Bedenklich scheint vor allem, dass Stroll bisher kaum Fortschritte zu machen scheint. Schon bei den Barcelona-Testfahrten konnte er nicht wirklich überzeugen und produzierte viel Schrott. Mehrmals hatte er dabei Unzulänglichkeiten an seinem Dienstfahrzeug als Grund für die Abflüge angegeben, wodurch ihm früh heftige Kritik entgegenwehte. Von Anfang an gab er sich jedoch abgeklärt. "Ich kümmere mich nicht um Kritik. Das ist nicht meine Baustelle", lautete seine klare Ansage nach dem Stolperstart ins Jahr.

Obwohl er mit seinen bisherigen Leistungen mehr oder weniger nahtlos an seine fehlerbehaftete Vorstellung der Wintertestfahrten anknüpfte und es für ihn bisher kaum Lichtblicke gab, zeigte er sich zunächst weiter unbeirrt: "Wenn du mental nicht dazu nicht der Lage bist, Dinge hinter dir zu lassen, bist du im falschen Sport." Kritik aus den eigenen Reihen hatte er in der Tat nie zu befürchten. "Wir dürfen nicht vergessen, dass er noch lernt und gerade erst angefangen hat. Wir müssen ihm ganz einfach die Zeit geben", so der stets verständnisvolle Massa.

Dass sein Arbeitgeber bisher Milde walten ließ, dürfte vor allemdaran liegen, dass Strolls Vater Lawrence hohe Summen in den britischen Traditionsrennstall pumpt, um seinem Sohn die Formel-1-Karriere zu ermöglichen.
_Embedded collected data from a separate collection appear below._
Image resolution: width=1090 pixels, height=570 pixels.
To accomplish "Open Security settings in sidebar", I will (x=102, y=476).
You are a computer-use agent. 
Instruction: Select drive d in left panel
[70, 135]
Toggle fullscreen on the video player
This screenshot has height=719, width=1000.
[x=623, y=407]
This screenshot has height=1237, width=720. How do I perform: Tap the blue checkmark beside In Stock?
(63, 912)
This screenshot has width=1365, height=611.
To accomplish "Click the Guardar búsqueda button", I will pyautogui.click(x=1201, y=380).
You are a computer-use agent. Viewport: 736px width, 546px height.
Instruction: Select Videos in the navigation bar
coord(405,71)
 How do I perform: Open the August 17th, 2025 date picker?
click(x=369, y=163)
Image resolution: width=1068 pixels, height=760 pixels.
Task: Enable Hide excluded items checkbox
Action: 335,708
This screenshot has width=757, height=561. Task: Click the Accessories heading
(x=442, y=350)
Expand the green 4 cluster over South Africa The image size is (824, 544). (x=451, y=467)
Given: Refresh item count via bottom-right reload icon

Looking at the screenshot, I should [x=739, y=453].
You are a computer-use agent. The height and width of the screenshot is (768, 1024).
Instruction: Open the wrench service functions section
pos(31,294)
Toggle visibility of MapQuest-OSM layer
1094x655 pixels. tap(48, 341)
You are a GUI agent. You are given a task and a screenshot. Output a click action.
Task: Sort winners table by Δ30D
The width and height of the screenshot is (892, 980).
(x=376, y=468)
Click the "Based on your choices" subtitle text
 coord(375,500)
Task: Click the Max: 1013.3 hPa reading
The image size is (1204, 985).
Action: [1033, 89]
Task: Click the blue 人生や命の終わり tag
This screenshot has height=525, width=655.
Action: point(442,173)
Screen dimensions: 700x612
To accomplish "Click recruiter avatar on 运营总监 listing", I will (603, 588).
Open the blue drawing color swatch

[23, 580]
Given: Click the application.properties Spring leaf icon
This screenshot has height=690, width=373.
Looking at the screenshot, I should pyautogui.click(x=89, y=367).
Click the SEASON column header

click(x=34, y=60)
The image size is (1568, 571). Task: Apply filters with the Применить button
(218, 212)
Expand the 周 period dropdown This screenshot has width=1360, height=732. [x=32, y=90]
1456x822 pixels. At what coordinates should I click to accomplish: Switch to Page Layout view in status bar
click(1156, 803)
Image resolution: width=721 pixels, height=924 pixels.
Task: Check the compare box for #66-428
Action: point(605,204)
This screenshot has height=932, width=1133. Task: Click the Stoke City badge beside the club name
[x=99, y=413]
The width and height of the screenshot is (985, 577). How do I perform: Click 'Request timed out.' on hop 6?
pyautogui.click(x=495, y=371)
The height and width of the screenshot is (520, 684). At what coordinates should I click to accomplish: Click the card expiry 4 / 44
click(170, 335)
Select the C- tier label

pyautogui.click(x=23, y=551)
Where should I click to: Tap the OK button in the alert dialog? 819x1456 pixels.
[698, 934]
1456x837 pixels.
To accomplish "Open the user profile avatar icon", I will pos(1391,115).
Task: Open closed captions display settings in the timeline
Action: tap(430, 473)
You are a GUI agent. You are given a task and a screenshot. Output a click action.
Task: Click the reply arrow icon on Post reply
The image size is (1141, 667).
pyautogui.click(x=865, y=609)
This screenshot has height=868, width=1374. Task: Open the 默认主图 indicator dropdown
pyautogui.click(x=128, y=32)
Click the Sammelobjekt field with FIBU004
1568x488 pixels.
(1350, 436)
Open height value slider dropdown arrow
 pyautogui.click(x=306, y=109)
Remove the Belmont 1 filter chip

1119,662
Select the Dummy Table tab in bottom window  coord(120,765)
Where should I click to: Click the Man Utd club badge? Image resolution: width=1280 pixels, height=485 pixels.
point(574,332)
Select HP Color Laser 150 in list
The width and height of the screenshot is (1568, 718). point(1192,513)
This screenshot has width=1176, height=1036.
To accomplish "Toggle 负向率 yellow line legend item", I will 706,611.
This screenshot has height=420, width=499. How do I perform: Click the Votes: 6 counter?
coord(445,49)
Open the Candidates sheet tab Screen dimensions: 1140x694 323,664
Williams gab sich bisher zumindest alle Mühe, dem Rookie vor der Presse den Rücken zu stärken. "Für einen 18-Jährigen ist er sehr reif und vernünftig. Er ist sehr gut darin, seine mentale Verfassung selbst zu managen. Er braucht uns nicht zum Händchenhalten", so Chief Technical Officer Paddy Lowe nach dem verpatzten Auftaktwochenende in Melbourne.

Und schon lange vor dem Saisonstart nahm das Team so gut wie möglich den Druck heraus. So prophezeite der damalige Technikdirektor Pat Symonds gleich nach der Vertragsunterzeichnung, dass der Rookie auch mal für Kleinholz sorgen würde. "Natürlich wird er Fehler machen und wir werden seine Autos reparieren", so der Brite. Die Hoffnungen lagen auf Routinier Massa, der als Mentor und Lehrmeister dazu beitragen sollte, dass der Youngster schnell entsprechende Fortschritte zeigt und die dringend benötigten WM-Punkte einfährt.

Massa gibt sich alle Mühe, den Teamkollegen in die Spur zu bringen, Foto: Sutton
Massa gibt sich alle Mühe, den Teamkollegen in die Spur zu bringen, Foto: Sutton

Stroll zeigt langsam Einsicht

Zu Anfang wollte Stroll dieser Konstellation aber keine allzu hohe Wichtigkeit beimessen und gab sich äußerst selbstbewusst: "Mentor ist ein großes Wort. Jeder ist für sich selbst hier. Ich muss meinen Job machen. Es ist nicht mein Job, Felipe zu fragen, sondern mich ins Auto zu setzen und auf die Strecke zu gehen", stellte er klar. Die anhaltenden Misserfolge scheinen mittlerweile aber dafür gesorgte zu haben, dass er seinen Ansatz überdenkt.

"Es hilft, Felipe als Referenz zu nehmen und die Dinge auszuprobieren, die er macht. Seine Daten anzuschauen hilft mir sehr", gab er sich nach dem Rennen in Bahrain deutlich kooperativer. Auch Massa bestätigte, dass mittlerweile mehr Kommunikation zwischen den beiden Teamkollegen stattfindet: "Wenn er in einer Kurve Zeit auf mich verliert, kommt er und fragt. Dann sage ich ihm, was er anders machen sollte. Das ist gar kein Problem."

Die Saison ist noch lang und Stroll hofft, dass ihm die aus der Formel 3 EM bekannten Rennstrecken in Europa mehr Glück bringen werden. Es wäre ihm und dem Team zu wünschen, denn alleine wird Massa gegen die Konkurrenz nicht ankommen. Der Rückstand auf Force India beträgt schon jetzt 35 Punkte und auch Toro Rosso und Renault könnten zur ernsthaften Gefahr werden, wenn Stroll nicht bald zum Stallgefährten aufschließt.